ブリヂストンが超低燃費を実現する新コンセプトタイヤを開発した。従来に比べてタイヤ幅を狭く、口径を大きくした独自形状を採用するとともに、空気圧を50%程度高めに設定することで、既存の低燃費タイヤ(同社従来品)に対して転がり抵抗を30%低減することに成功したもの。独特のタイヤ形状から専用ホイールが必要だが、すでに自動車メーカーと共同で新型タイヤを採用した次世代エコカーの開発に着手しており「近々、発売される見通し」(同社)としている。同社では、採用車種の拡大を図ることで低燃費タイヤの新スタンダードに育成していく考えだ。
 タイヤの転がり抵抗(RRC)は、構成しているゴムが繰り返し変形する際に起きるエネルギー損失が大部分を占める。そのためタイヤ各社では、タイヤに使用する材料の特性改良や軽量化による荷重低減などによりRCCの改善に取り組んでいる。また、走行中の空気抵抗も燃費特性を左右する要因となっており、速度の2乗に比例する空気抵抗の低減化策が各社から提案されている。
 ブリヂストンの「ラージ&ナロー コンセプト(LNC)」タイヤは、変形および空気抵抗の改善をポイントに開発したもの。同じタイヤ1本当たりの最大負荷能力(ロードインデックス)ながら口径を大きくし、空気圧をあげることで走行時におけるトレッド部の変形を抑制。また、タイヤ幅の狭小化によって空気抵抗を低減しており、205ミリメートルを155ミリメートルにサイズダウンすることで3・7%の低減化を図った。これは時速60キロメートル走行で4・5%のRRCの低減に相当する。

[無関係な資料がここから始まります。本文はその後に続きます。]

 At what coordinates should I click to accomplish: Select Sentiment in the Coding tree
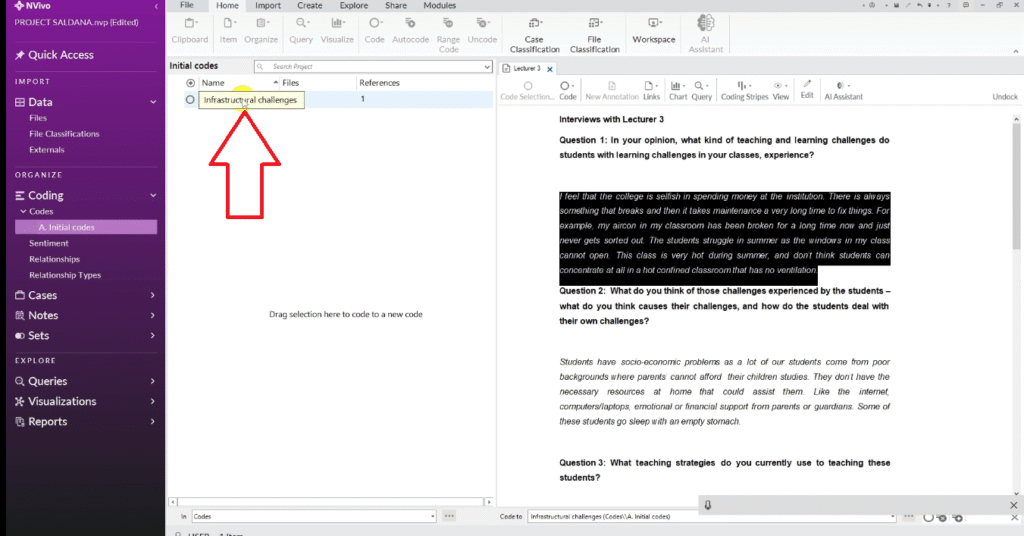tap(48, 243)
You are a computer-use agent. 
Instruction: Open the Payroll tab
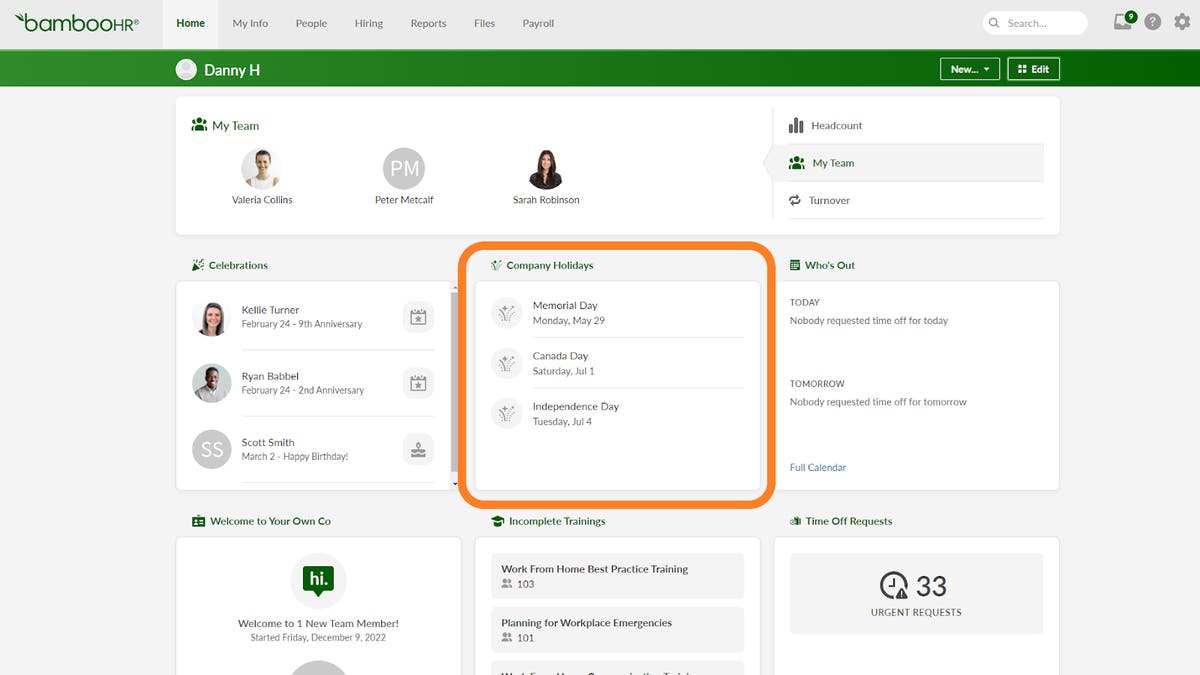[x=538, y=23]
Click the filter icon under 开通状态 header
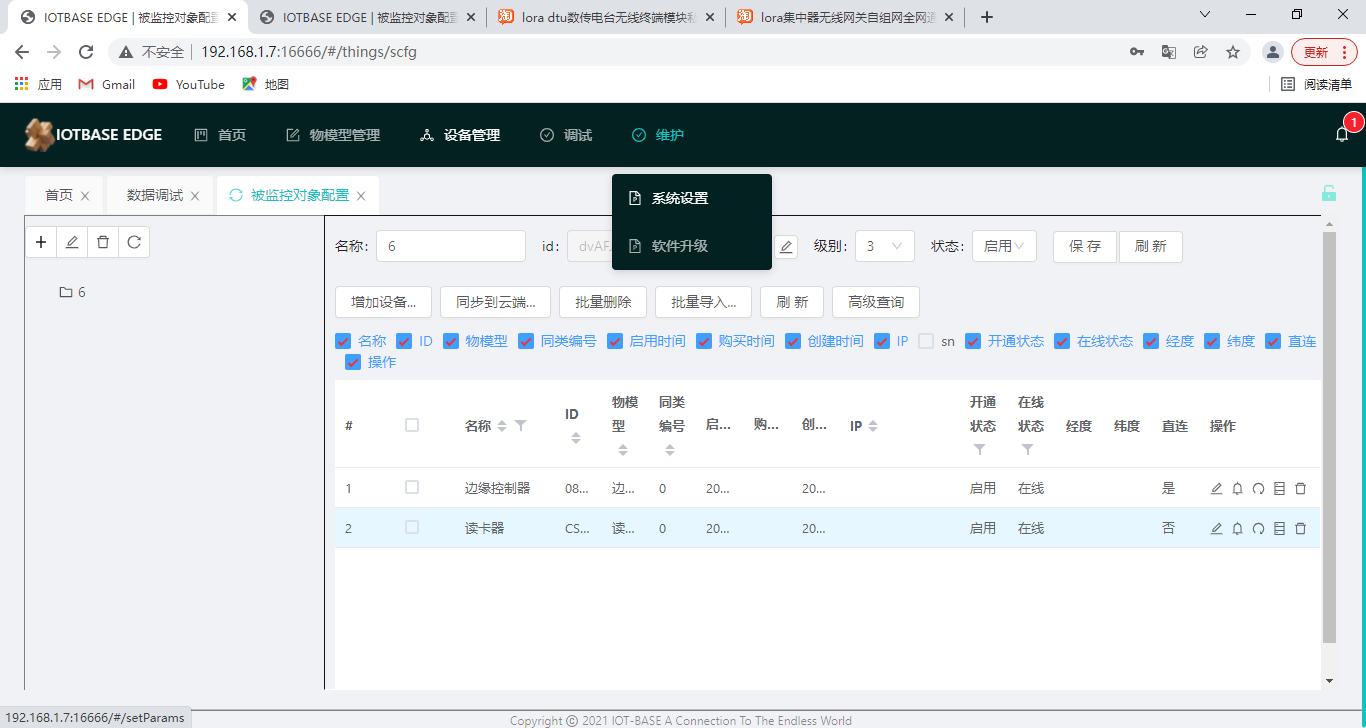 [x=979, y=450]
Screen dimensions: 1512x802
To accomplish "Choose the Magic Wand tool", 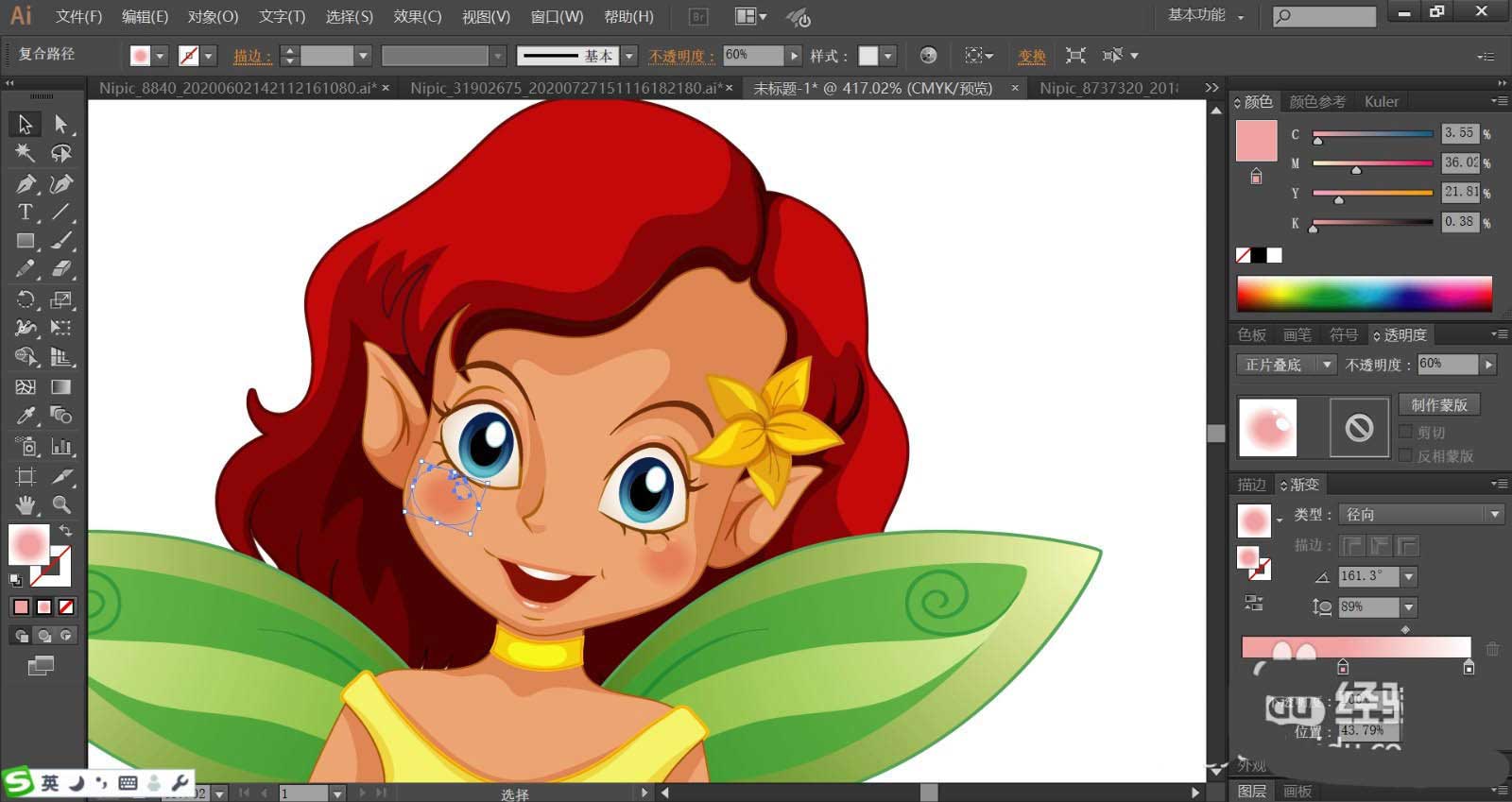I will click(26, 153).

 実際には15インチ乗用車用タイヤと同等品では、タイヤ口径を4インチ大きくして19インチとするとともに幅を20ミリ狭める一方、空気圧をこれまでの230キロパスカルから320キロパスカルに高めることでRRCを24%低減。これにポリマーの配列を制御した専用トレッドゴムと排水性および剛性の最適化を可能とする専用パターンを採用することで、トータルで30%のRCC低減を実現している。開発品では最適化技術によりウエットグリップ性能が8%向上しているほか、軽量化により材料コストの削減も図っている。
 同社では、実車による走行実験によりタイヤ性能を確認したうえで、複数の自動車メーカー各社に提案をしており、すでにLNCタイヤを採用したエコカーの開発を進めている。2014年以降、自動車メーカーと共同でLNCを採用した次世代エコカープラットフォームの開発を推進する計画であり、ロードインデックスごとに提案をしていくことで適用車種および適用製品の拡大を図っていく考えであり、「すべてのタイヤを置き換えていく」(同社)方針だ。